Registro autoral da fotografia
Por Arsénio Bumba
In Ver Angola
À primeira vista, os benefícios de uma moeda única são evidentes. Uma divisa comum eliminaria custos de transação cambial, estimularia o comércio intra-africano — actualmente inferior a 20% — e reduziria a volatilidade cambial que afecta muitos países. Além disso, poderia reforçar o poder de negociação do continente nos mercados internacionais e atrair mais investimento estrangeiro, ao oferecer maior previsibilidade económica.
Mas a história mostra-nos que uma moeda única exige muito mais do que vontade política. A experiência europeia, liderada pelo Banco Central Europeu, só foi possível após décadas de convergência económica, disciplina fiscal e construção institucional robusta. Mesmo assim, crises como a da dívida soberana evidenciaram fragilidades estruturais entre países com níveis de desenvolvimento distintos.
Em África, os desafios são ainda mais profundos. O continente apresenta uma enorme heterogeneidade económica: países dependentes de petróleo coexistem com economias agrícolas, algumas altamente endividadas, outras em crescimento acelerado. As taxas de inflação variam significativamente, assim como os níveis de disciplina fiscal e estabilidade política. Sem uma convergência macroeconómica sólida, a implementação de uma moeda única poderia agravar desequilíbrios, em vez de os resolver.

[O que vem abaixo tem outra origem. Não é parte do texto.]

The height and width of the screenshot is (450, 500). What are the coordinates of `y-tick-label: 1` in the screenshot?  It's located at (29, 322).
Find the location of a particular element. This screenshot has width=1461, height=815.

Outro ponto crítico é a perda de soberania monetária. Países deixariam de controlar a sua política cambial e de juros, ferramentas essenciais para responder a choques económicos internos. Num continente frequentemente exposto a crises externas — como flutuações nos preços das commodities — essa limitação pode ser particularmente perigosa.
Diante deste cenário, é legítimo questionar: será este o momento certo? A resposta, com realismo, tende para o não. A moeda única africana, no contexto actual, aproxima-se mais de um mito aspiracional do que de uma realidade iminente. A sua implementação precipitada poderia resultar em fracasso, minando a confiança nas instituições regionais e comprometendo o processo de integração.

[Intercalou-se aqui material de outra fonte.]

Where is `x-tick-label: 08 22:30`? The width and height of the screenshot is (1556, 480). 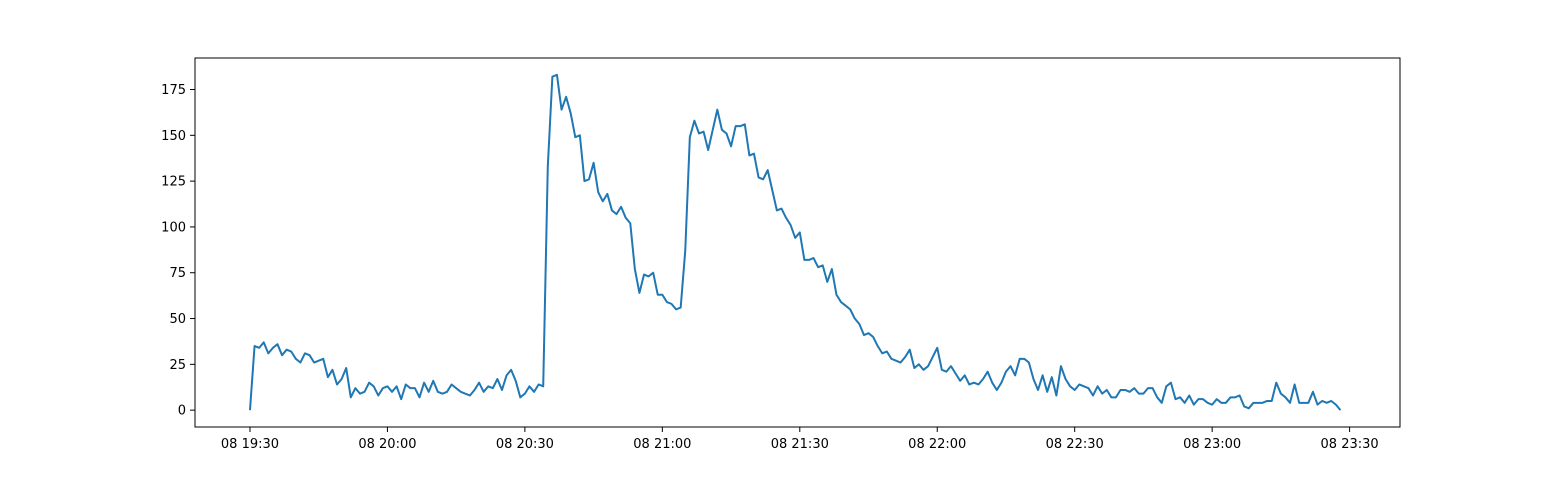 x-tick-label: 08 22:30 is located at coordinates (1075, 444).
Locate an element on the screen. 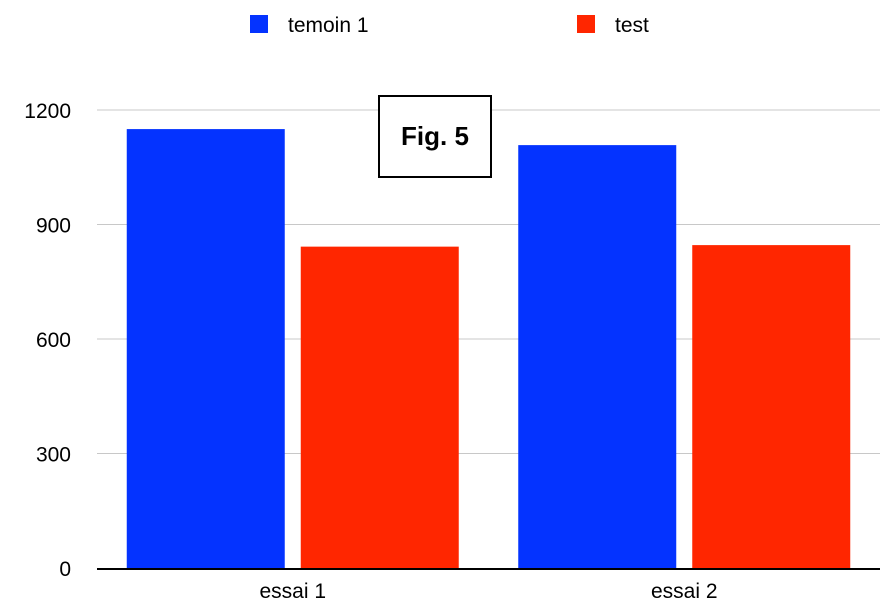 The height and width of the screenshot is (602, 880). y-tick-label: 900 is located at coordinates (54, 226).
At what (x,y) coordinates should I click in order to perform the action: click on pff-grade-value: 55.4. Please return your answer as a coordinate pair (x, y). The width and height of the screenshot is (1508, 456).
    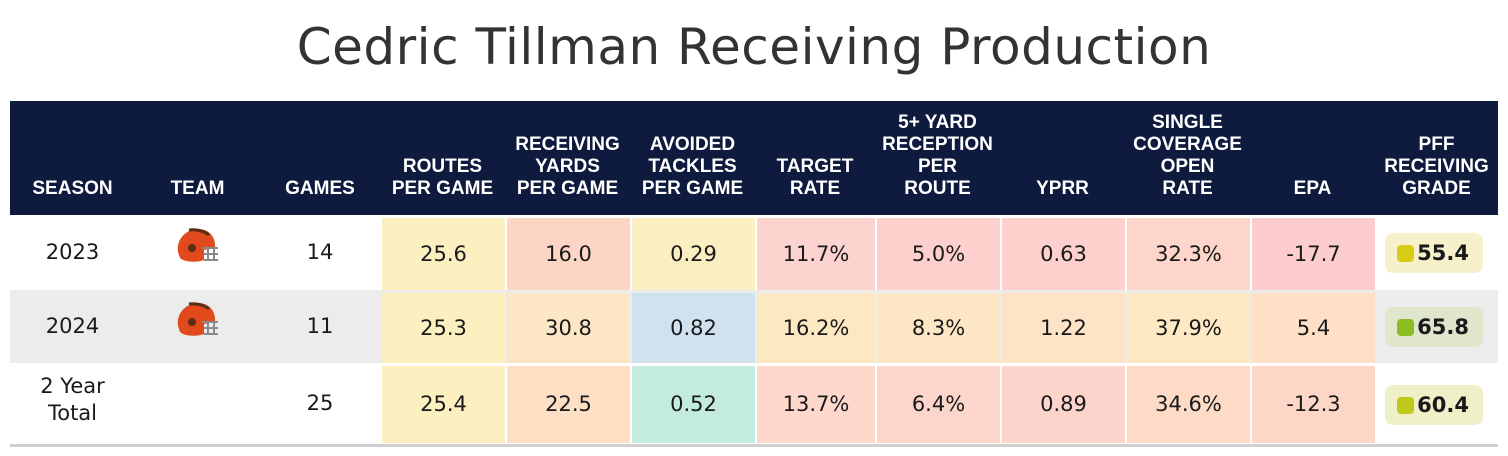
    Looking at the image, I should click on (1443, 252).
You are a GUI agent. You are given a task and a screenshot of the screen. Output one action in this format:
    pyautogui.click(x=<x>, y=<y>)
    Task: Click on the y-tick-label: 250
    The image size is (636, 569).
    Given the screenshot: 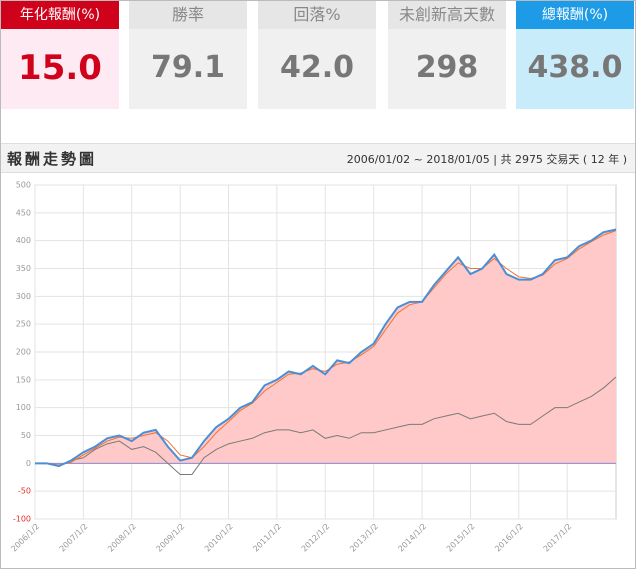 What is the action you would take?
    pyautogui.click(x=24, y=324)
    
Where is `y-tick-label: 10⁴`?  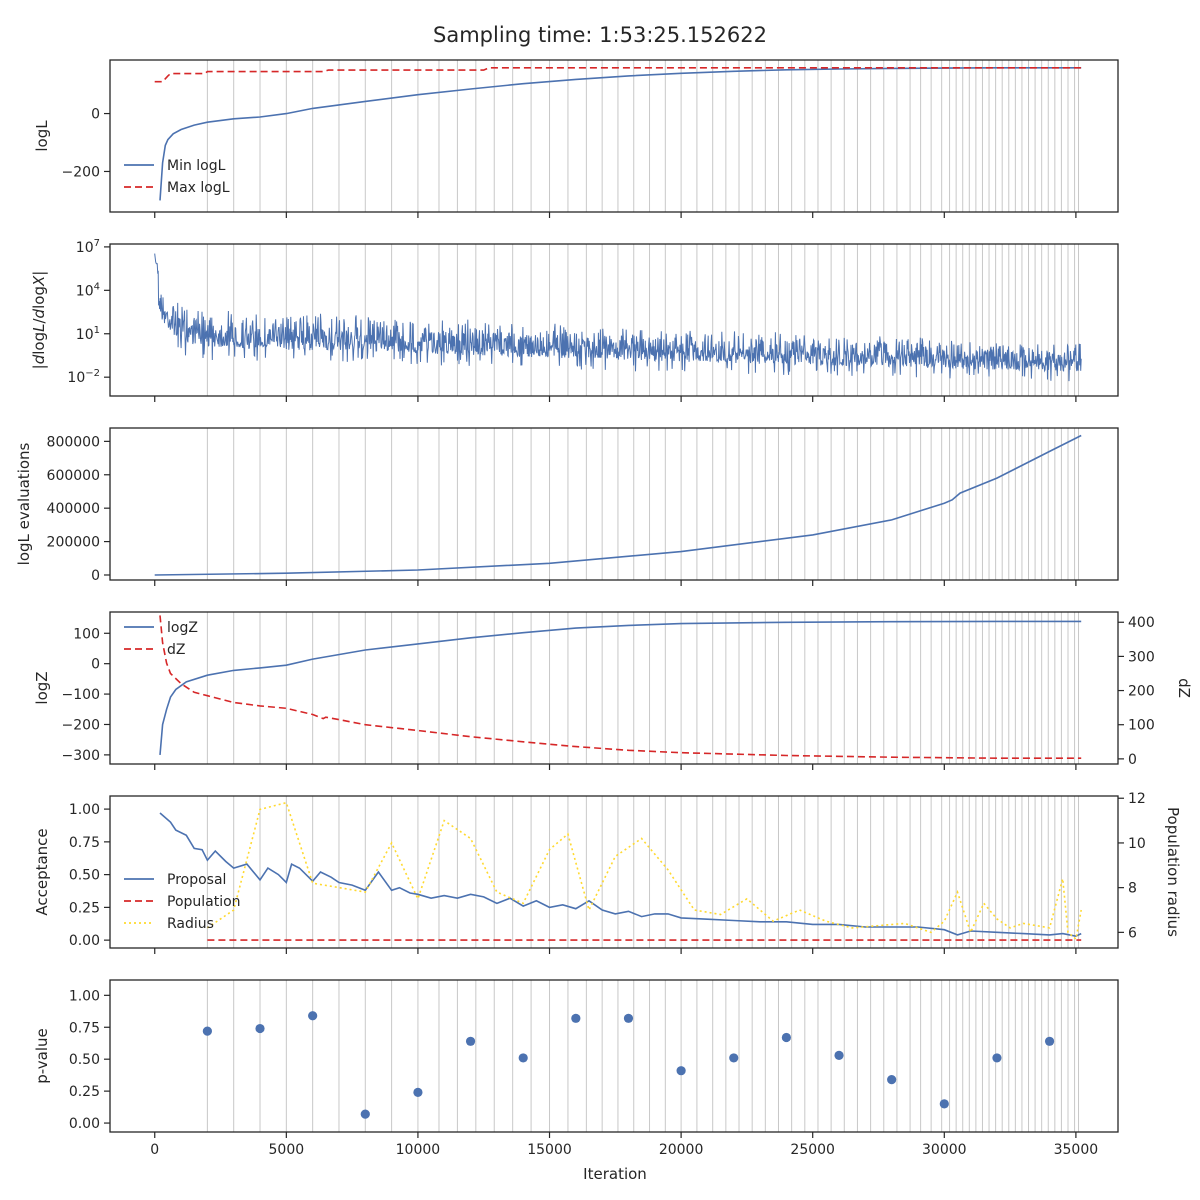 y-tick-label: 10⁴ is located at coordinates (88, 290).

No entanto, rejeitar a ideia não significa abandoná-la. Pelo contrário, significa tratá-la com seriedade estratégica. O continente deve priorizar etapas fundamentais: reforço das economias nacionais, harmonização de políticas fiscais, combate à inflação, fortalecimento das instituições financeiras e, sobretudo, promoção efectiva da Zona de Comércio Livre Continental Africana.
Uma abordagem gradual, através de blocos regionais — como a CEDEAO, SADC ou EAC — pode servir como laboratório para uma integração monetária futura. A criação de moedas regionais fortes e estáveis poderá, a médio e longo prazo, preparar o terreno para uma moeda continental viável.

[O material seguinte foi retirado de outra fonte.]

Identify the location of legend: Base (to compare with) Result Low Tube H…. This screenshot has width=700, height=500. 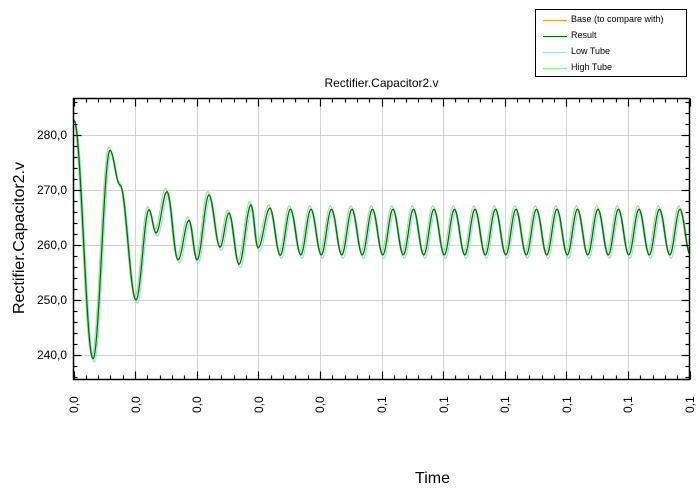
(611, 43).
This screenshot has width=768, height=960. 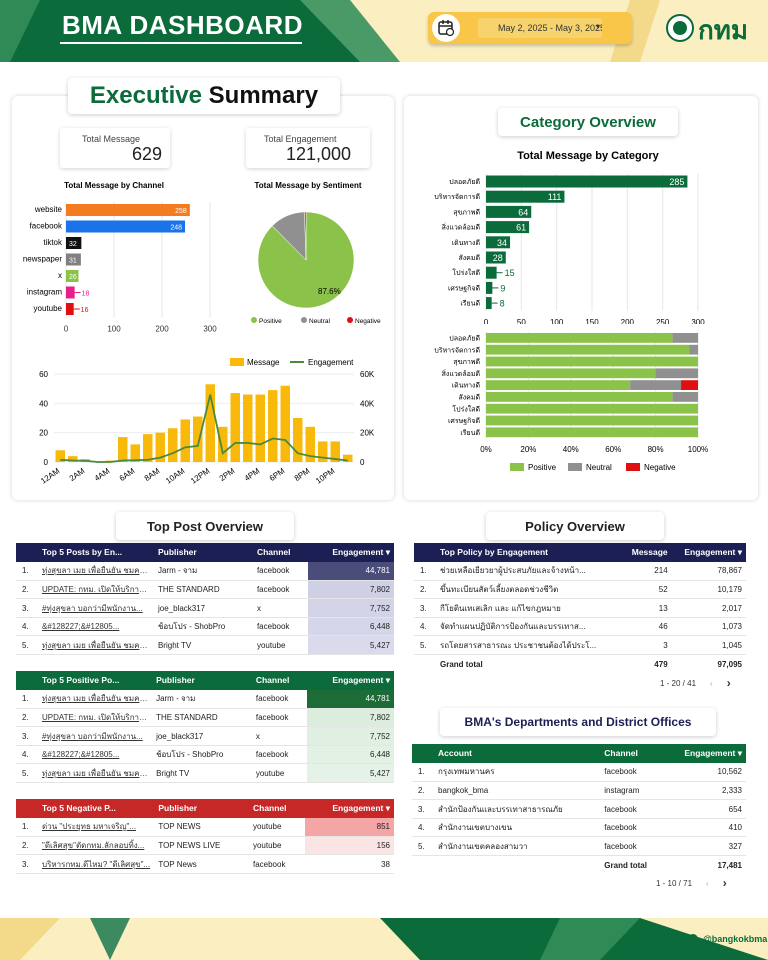 I want to click on category-label: สุขภาพดี, so click(x=466, y=212).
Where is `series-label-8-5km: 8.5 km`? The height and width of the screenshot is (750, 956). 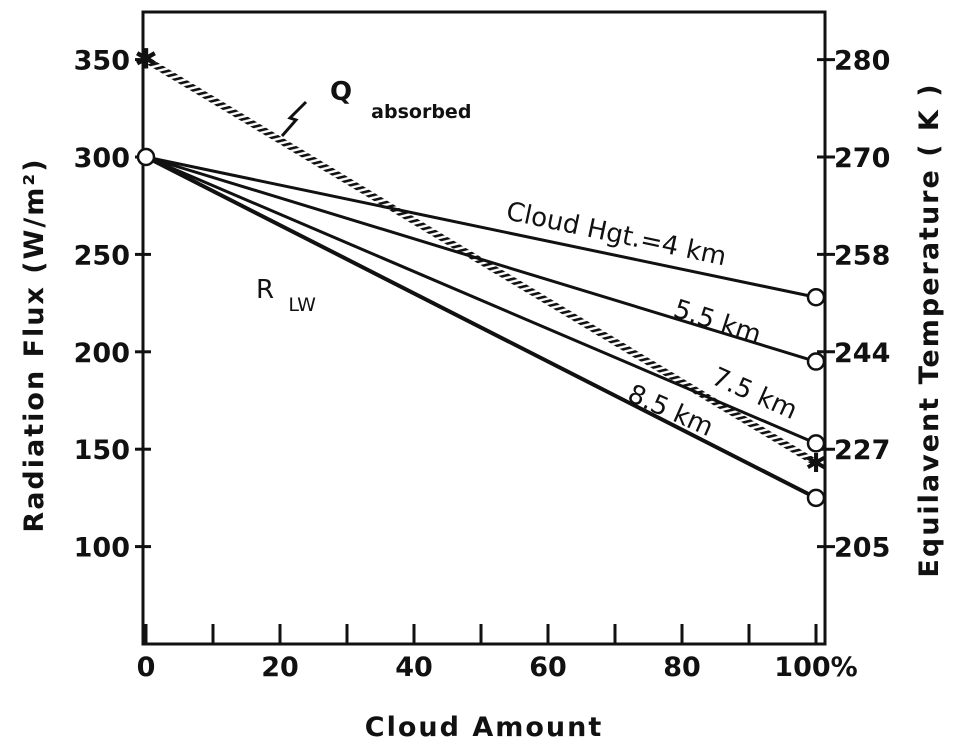
series-label-8-5km: 8.5 km is located at coordinates (670, 411).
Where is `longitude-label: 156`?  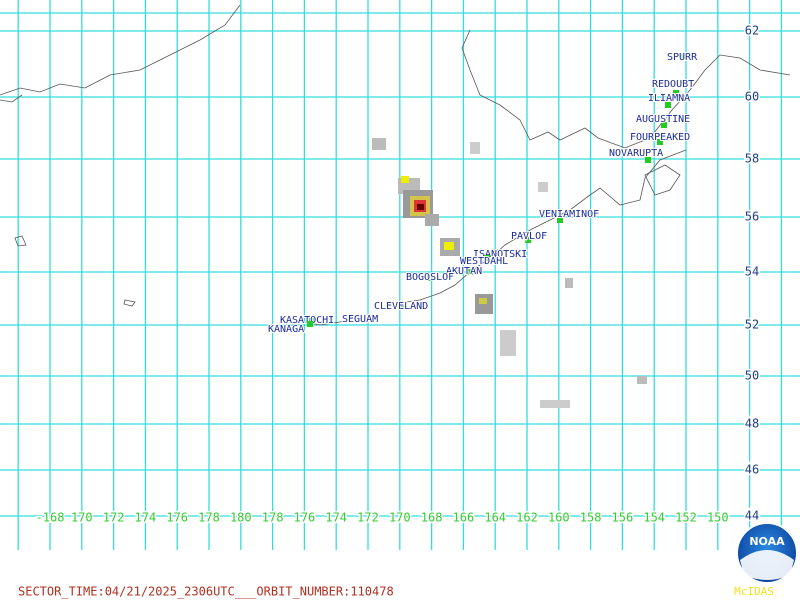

Portanto, a moeda única africana não deve ser vista como um fim em si mesmo, mas como o resultado de um processo profundo de integração económica e institucional. África não precisa apenas de uma moeda comum — precisa de economias fortes, disciplinadas e interligadas. Só então o sonho poderá deixar de ser mito e tornar-se uma realidade sustentável.
Até lá, a prudência estratégica será o maior activo do continente.